## YOUR INSTRUCTIONS
Exactly the lines from the one containing "Given: Click the" through the final line of the data are to be written out again, with nothing added.

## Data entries
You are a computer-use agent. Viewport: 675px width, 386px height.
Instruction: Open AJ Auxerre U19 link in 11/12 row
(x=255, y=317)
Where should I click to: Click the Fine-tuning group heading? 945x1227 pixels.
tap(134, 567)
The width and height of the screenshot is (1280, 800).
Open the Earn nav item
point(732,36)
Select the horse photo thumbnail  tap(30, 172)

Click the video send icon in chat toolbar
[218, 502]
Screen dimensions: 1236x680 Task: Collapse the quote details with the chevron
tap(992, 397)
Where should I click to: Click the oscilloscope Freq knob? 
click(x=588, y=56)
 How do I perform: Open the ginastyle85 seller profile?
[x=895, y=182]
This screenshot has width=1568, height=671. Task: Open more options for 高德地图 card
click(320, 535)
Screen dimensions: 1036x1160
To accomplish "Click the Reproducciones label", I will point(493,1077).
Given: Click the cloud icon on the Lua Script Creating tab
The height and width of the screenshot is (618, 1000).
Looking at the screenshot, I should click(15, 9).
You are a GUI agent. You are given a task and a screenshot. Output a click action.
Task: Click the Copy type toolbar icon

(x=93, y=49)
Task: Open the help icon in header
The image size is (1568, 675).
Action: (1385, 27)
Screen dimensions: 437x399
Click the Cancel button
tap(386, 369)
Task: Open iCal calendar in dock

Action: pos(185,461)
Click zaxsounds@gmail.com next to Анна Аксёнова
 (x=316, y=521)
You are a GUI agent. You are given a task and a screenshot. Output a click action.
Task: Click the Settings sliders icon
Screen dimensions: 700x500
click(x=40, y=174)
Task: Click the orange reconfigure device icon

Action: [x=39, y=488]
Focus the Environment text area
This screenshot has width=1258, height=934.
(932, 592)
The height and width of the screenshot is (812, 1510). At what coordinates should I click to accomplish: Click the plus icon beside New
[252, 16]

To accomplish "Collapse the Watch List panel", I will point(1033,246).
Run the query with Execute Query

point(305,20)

## PROBLEM SOLUTION
Given: Click the cloud icon on the Lua Script Creating tab
The height and width of the screenshot is (618, 1000).
Looking at the screenshot, I should click(15, 9).
You are a GUI agent. You are given a task and a screenshot. Output a click action.
Task: Click the Copy type toolbar icon

(x=93, y=49)
Task: Open the help icon in header
The image size is (1568, 675).
Action: (1385, 27)
Screen dimensions: 437x399
Click the Cancel button
tap(386, 369)
Task: Open iCal calendar in dock

Action: pos(185,461)
Click zaxsounds@gmail.com next to Анна Аксёнова
 (x=316, y=521)
You are a GUI agent. You are given a task and a screenshot. Output a click action.
Task: Click the Settings sliders icon
Screen dimensions: 700x500
click(x=40, y=174)
Task: Click the orange reconfigure device icon

Action: [x=39, y=488]
Focus the Environment text area
This screenshot has width=1258, height=934.
(932, 592)
The height and width of the screenshot is (812, 1510). At what coordinates should I click to accomplish: Click the plus icon beside New
[252, 16]

To accomplish "Collapse the Watch List panel", I will point(1033,246).
Run the query with Execute Query

point(305,20)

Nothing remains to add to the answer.